Dan grunted to Doremus, “All right, boss, I guess maybe I’ll come
in with you. And say, when
we get this man’s revolution going, let
me drive the tumbril with Doc in it. Say, remember Tale of Two
Cities? Good book. Say, how about getting out a humorous life of
Windrip? You’d just have to tell the facts!”

Buck Titus, pleased as a boy invited to go camping, offered his
secluded house and, in especial, its huge basement for the
headquarters of the New Underground, and Buck, Dan, and
Doremus
made their most poisonous plots with the assistance of hot rum
punches at Buck’s fireplace.

The Fort Beulah cell of the N.U., as it was composed in mid-March,
a couple of weeks after Doremus had founded it, consisted of
himself, his daughters, Buck, Dan, Lorinda, Julian Falck, Dr.
Olmsted, John Pollikop, Father Perefixe (and he argued with the
agnostic Dan, the atheist Pollikop, more
than ever he had with
Buck), Mrs. Henry Veeder, whose farmer husband was in Trianon
Concentration Camp, Harry Kindermann, the dispossessed Jew, Mungo
Kitterick, that most un-Jewish and un-Socialistic lawyer, Pete
Vutong and Daniel Babcock, farmers, and some dozen others. The
Reverend Mr. Falck, Emma Jessup, and Mrs.

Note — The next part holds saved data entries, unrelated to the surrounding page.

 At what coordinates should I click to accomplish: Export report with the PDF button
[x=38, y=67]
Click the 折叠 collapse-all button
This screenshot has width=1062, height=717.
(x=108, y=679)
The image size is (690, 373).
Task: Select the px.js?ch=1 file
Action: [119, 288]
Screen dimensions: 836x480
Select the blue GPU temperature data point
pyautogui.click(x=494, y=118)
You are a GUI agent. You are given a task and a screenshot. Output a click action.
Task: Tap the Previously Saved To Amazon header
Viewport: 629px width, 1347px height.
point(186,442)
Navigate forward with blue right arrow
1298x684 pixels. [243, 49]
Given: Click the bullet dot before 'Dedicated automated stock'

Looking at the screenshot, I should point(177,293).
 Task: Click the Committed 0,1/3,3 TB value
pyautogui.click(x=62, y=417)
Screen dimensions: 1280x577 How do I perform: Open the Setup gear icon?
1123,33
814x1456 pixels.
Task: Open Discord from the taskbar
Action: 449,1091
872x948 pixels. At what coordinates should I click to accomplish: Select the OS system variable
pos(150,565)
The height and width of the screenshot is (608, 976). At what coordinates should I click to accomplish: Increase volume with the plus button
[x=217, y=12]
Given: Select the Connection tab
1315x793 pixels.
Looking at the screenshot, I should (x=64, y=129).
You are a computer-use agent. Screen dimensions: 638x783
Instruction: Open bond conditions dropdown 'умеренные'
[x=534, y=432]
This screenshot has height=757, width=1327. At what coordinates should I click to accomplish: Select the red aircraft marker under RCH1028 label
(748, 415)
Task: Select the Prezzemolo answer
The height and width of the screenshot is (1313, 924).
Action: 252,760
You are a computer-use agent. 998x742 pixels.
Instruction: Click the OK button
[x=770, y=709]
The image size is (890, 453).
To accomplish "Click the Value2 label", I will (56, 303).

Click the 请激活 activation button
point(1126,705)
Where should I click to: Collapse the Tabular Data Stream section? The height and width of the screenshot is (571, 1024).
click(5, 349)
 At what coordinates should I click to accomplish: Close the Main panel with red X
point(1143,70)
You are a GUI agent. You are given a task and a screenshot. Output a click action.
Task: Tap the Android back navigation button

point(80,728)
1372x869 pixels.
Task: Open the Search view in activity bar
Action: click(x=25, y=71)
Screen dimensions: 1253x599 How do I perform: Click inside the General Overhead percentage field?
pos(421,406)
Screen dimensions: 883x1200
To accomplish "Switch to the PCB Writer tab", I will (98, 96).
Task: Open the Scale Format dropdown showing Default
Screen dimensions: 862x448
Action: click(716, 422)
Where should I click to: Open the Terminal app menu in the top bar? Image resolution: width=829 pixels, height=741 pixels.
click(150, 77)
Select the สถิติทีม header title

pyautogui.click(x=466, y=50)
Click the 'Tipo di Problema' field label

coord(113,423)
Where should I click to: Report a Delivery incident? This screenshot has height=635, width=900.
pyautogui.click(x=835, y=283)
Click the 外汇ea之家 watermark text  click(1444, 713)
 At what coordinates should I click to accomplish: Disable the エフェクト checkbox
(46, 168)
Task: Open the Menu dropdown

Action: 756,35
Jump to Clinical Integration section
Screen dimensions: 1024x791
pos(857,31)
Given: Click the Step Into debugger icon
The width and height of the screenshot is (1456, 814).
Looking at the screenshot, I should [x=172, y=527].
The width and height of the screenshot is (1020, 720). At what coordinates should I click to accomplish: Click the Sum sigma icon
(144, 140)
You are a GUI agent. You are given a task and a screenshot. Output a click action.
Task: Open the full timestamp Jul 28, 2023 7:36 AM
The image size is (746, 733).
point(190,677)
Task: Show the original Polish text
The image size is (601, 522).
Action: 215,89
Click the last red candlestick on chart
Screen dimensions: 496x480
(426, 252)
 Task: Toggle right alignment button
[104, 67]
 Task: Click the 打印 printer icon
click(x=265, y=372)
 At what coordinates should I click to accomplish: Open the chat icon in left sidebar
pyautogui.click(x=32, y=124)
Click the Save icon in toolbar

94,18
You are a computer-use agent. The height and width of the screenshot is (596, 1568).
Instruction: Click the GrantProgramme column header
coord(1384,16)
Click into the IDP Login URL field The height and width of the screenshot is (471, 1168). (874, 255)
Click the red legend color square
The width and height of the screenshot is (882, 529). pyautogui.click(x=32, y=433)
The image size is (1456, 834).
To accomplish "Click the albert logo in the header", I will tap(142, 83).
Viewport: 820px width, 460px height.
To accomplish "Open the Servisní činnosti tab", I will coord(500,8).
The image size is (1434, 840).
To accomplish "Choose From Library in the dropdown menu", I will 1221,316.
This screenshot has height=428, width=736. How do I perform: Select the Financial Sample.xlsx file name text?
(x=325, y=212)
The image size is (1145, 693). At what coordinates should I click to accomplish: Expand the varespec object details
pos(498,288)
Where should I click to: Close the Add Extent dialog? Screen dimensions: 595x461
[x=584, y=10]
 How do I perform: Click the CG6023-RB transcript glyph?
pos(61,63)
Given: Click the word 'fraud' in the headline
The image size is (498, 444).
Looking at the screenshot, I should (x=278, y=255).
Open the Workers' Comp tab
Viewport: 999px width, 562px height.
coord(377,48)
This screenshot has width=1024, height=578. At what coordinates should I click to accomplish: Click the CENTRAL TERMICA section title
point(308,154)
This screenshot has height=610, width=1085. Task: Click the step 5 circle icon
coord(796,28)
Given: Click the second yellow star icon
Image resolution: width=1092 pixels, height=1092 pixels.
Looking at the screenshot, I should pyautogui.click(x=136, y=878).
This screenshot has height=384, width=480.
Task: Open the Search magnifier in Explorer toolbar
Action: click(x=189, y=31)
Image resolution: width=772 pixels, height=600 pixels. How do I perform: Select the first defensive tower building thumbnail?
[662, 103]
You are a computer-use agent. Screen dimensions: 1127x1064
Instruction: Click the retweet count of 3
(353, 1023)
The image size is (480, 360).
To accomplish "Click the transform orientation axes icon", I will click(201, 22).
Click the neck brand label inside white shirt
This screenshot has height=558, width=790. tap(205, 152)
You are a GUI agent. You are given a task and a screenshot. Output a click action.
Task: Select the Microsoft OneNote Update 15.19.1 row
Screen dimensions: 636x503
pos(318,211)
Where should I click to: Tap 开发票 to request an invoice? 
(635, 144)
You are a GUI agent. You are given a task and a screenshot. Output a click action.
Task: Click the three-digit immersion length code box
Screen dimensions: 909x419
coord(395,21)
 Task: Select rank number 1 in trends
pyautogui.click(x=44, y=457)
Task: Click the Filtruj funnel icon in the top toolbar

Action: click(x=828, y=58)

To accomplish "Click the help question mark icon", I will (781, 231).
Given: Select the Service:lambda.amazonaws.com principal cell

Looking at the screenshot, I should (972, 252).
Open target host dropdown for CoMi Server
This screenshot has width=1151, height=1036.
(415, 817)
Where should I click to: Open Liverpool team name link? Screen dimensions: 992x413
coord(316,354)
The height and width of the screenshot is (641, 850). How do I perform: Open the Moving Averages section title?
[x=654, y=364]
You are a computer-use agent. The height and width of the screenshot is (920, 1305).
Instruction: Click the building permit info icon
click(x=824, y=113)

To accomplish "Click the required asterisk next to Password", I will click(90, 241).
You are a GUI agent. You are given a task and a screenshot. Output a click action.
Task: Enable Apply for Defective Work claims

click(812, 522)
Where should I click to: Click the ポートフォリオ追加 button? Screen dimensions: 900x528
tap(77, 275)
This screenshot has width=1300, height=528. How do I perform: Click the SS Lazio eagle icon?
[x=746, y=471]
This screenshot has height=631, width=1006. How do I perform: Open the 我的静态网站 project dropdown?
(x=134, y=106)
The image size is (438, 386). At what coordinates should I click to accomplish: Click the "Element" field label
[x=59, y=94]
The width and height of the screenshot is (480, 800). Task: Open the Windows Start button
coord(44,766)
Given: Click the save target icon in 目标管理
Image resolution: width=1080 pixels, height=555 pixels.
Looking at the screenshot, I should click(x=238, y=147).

Candy, were more or less
unconscious tools of the N.U. But whoever they were, of
whatever
faith or station, Doremus found in all of them the religious
passion he had missed in the churches; and if altars, if windows of
many-colored glass, had never been peculiarly holy objects to him,
he understood them now as he gloated over such sacred trash as
scarred type and a creaking hand press.